A visit to New York City

One World Trade Center soars 1776 symbolic feet above the memorial pools whose voids commemorate the absent presence of the North and South Towers. To visit on a bright spring day is to recall the blue sky of 9/11/2001, cleaved by images too shocking to acknowledge real, grieve the losses, marvel at the juxtaposition of horror and hubris, and wonder at one’s own good fortune. I lunched extravagantly with a friend at an Oculus restaurant, and dined that night at the East Village Ukrainian Restaurant, trying for solidarity but feeling pathetically inadequate. That morning we had taken the subway to Brooklyn to stroll across the Brooklyn Bridge, admire the Manhattan skyline, and join the hoard of selfie takers. Eight days later, gas, gunfire, terror, and blood changed the connotation of “Brooklyn subway,” and again left me wondering at my good life.

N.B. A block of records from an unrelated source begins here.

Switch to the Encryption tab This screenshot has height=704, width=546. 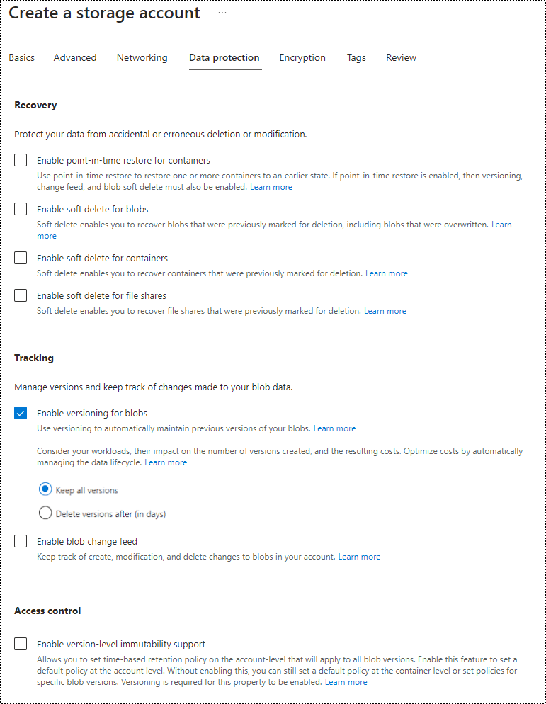coord(302,57)
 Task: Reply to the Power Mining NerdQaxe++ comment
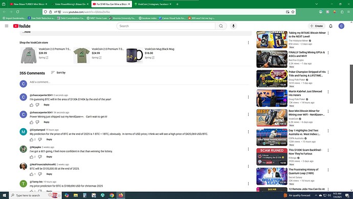[x=47, y=122]

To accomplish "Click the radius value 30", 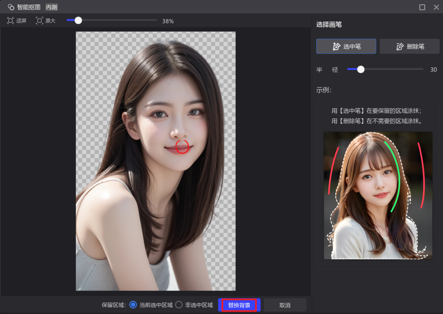I will click(x=434, y=70).
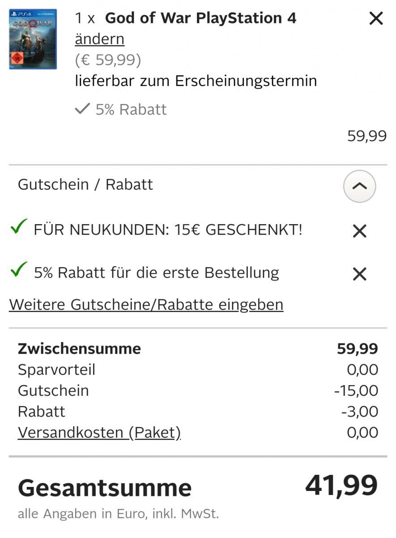
Task: Open the God of War cover thumbnail
Action: [33, 39]
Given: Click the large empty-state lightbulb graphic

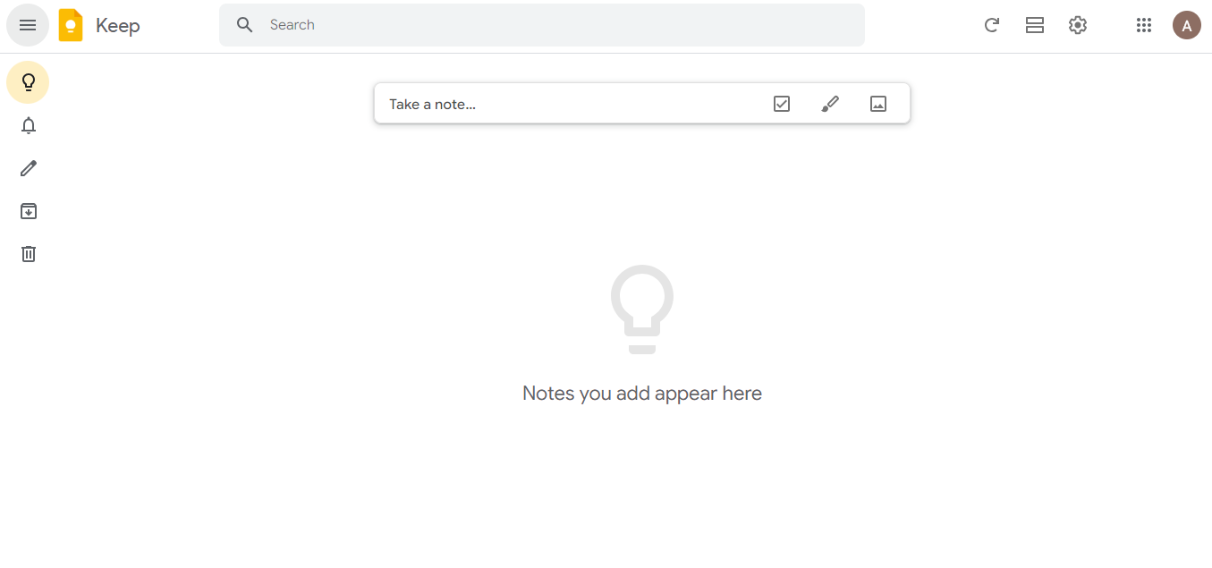Looking at the screenshot, I should 642,309.
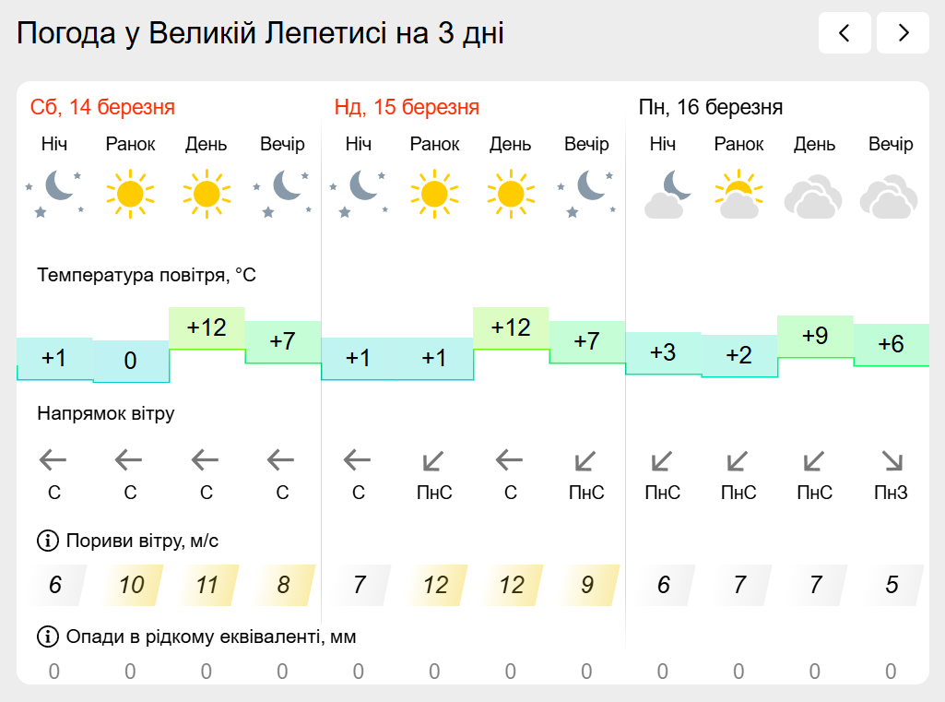Click the previous days arrow button
Screen dimensions: 945x702
(844, 33)
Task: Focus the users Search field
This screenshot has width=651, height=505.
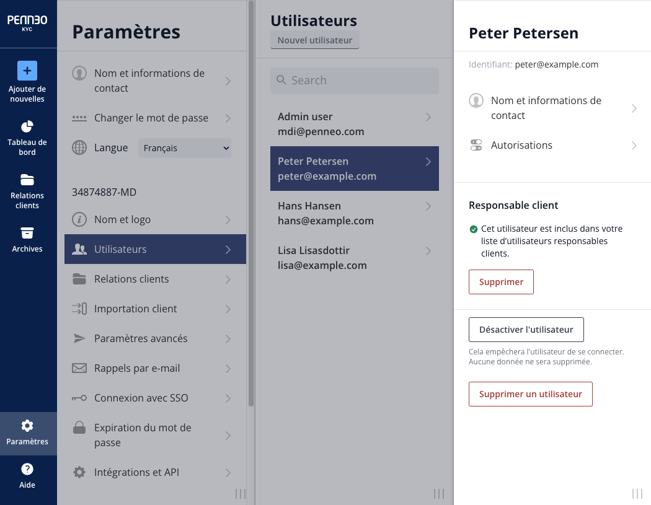Action: [354, 81]
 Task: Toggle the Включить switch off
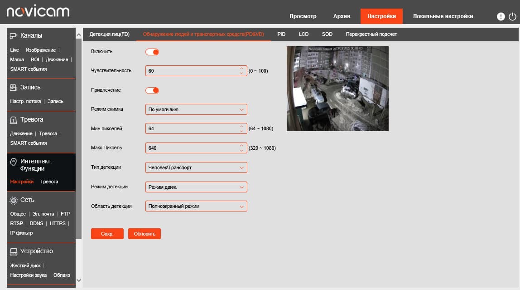152,52
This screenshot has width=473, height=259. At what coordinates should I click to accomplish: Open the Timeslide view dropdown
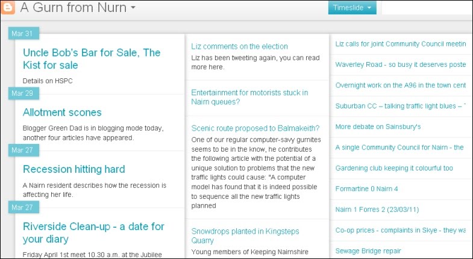pyautogui.click(x=352, y=8)
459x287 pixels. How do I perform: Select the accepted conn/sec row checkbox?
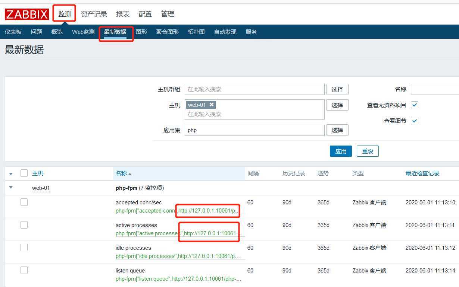pyautogui.click(x=24, y=202)
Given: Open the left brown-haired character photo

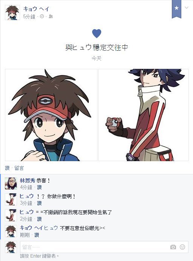Looking at the screenshot, I should (x=51, y=115).
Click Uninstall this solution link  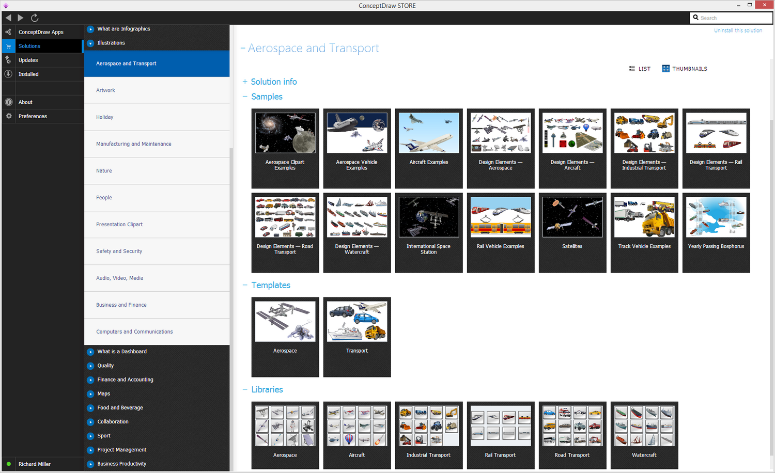tap(738, 30)
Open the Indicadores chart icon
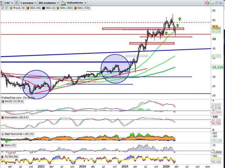225x168 pixels. pyautogui.click(x=64, y=3)
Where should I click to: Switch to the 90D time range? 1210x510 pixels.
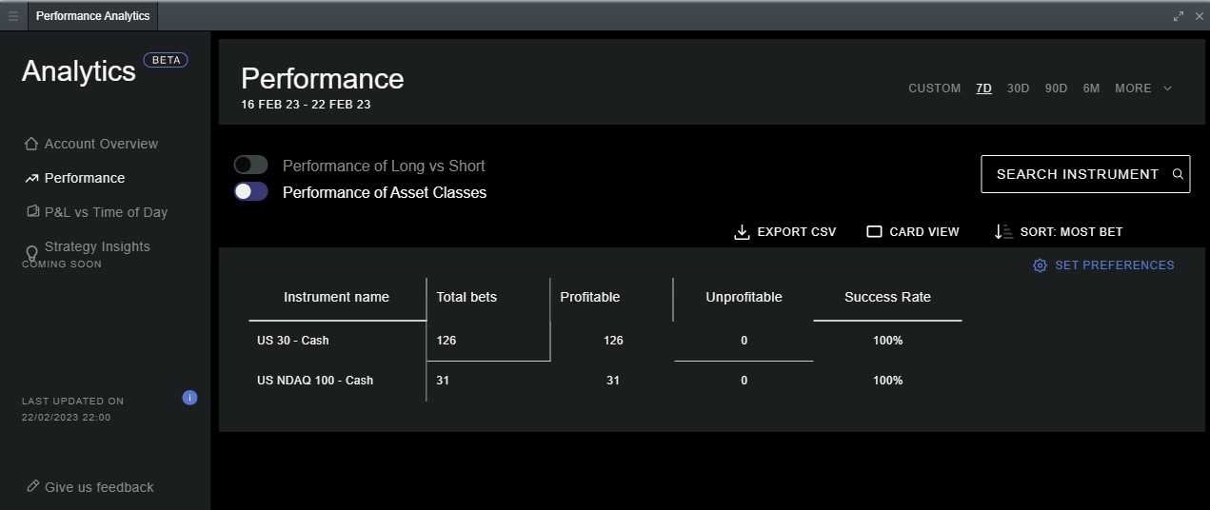1056,88
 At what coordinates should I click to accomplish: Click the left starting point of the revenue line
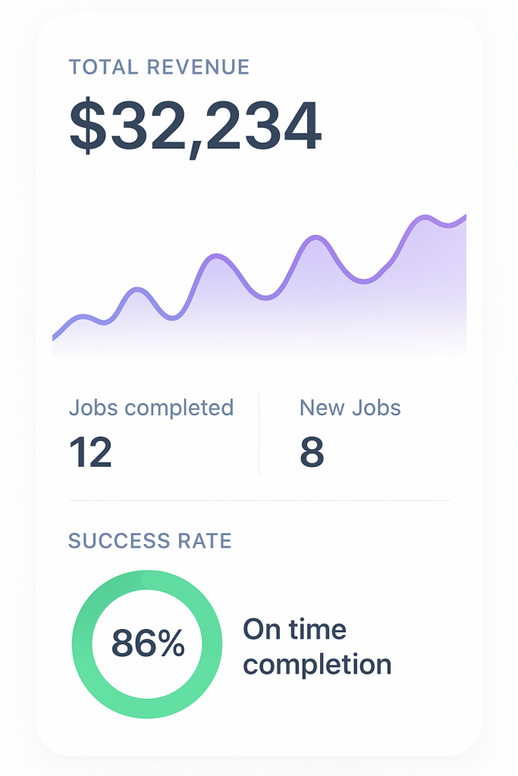click(x=54, y=336)
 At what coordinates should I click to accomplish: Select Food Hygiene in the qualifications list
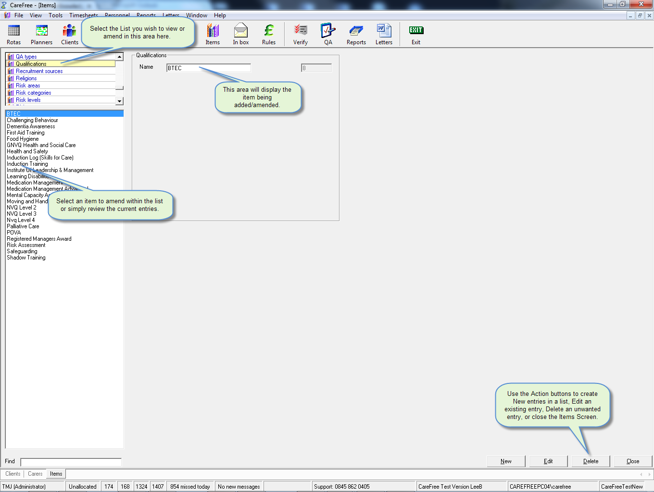(23, 139)
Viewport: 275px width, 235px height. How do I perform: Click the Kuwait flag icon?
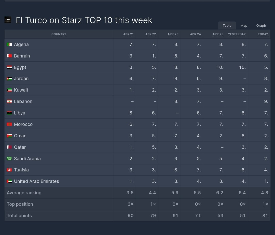click(9, 90)
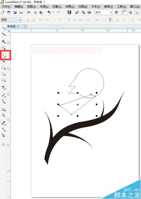
Task: Toggle the show rulers button
Action: 124,12
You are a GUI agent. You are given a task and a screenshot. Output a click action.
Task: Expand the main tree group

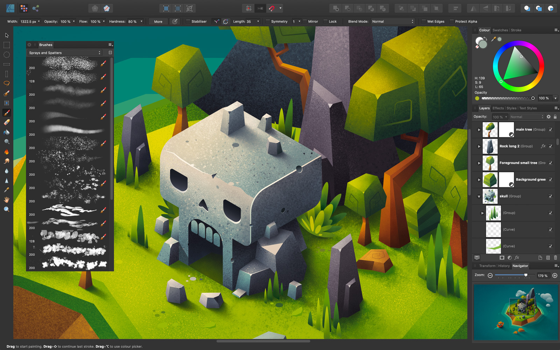click(479, 130)
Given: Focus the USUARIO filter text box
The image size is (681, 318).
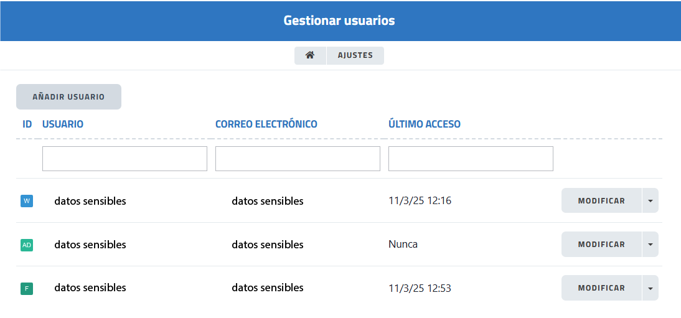Looking at the screenshot, I should pos(124,159).
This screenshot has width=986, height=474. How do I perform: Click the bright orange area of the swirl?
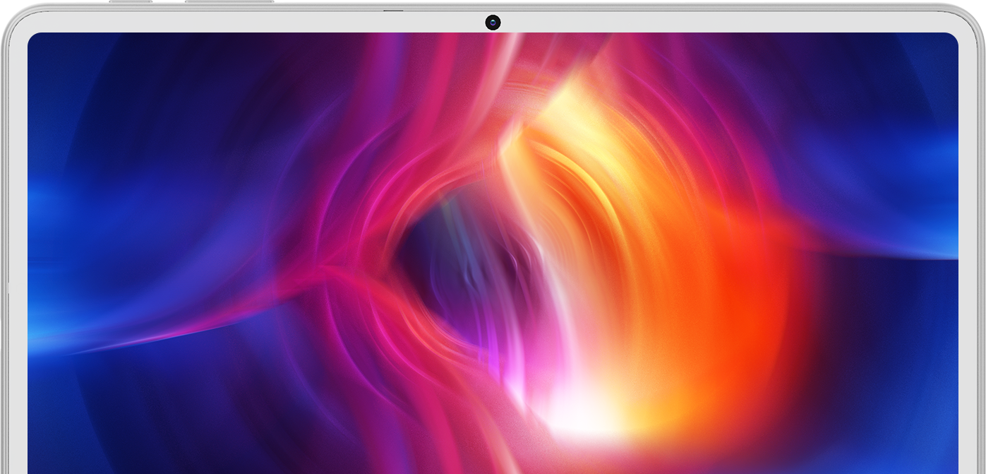point(678,283)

Hanna is a character in 2021 Nobel Prize winner Abdulrazak Gurnah’s 2011 novel, THE LAST GIFT, a tale of family secrets, late revelations, and the legacy of colonialism. Having renamed herself “Anna,” she writes to her brother Jamal as she processes what she has learned of her parents’ past: “My mind is crowded with my little thoughts when our world is full of so many unspeakable anguishes. Sometimes knowing about such things makes me ashamed to be well” (p. 278).

I know how she feels.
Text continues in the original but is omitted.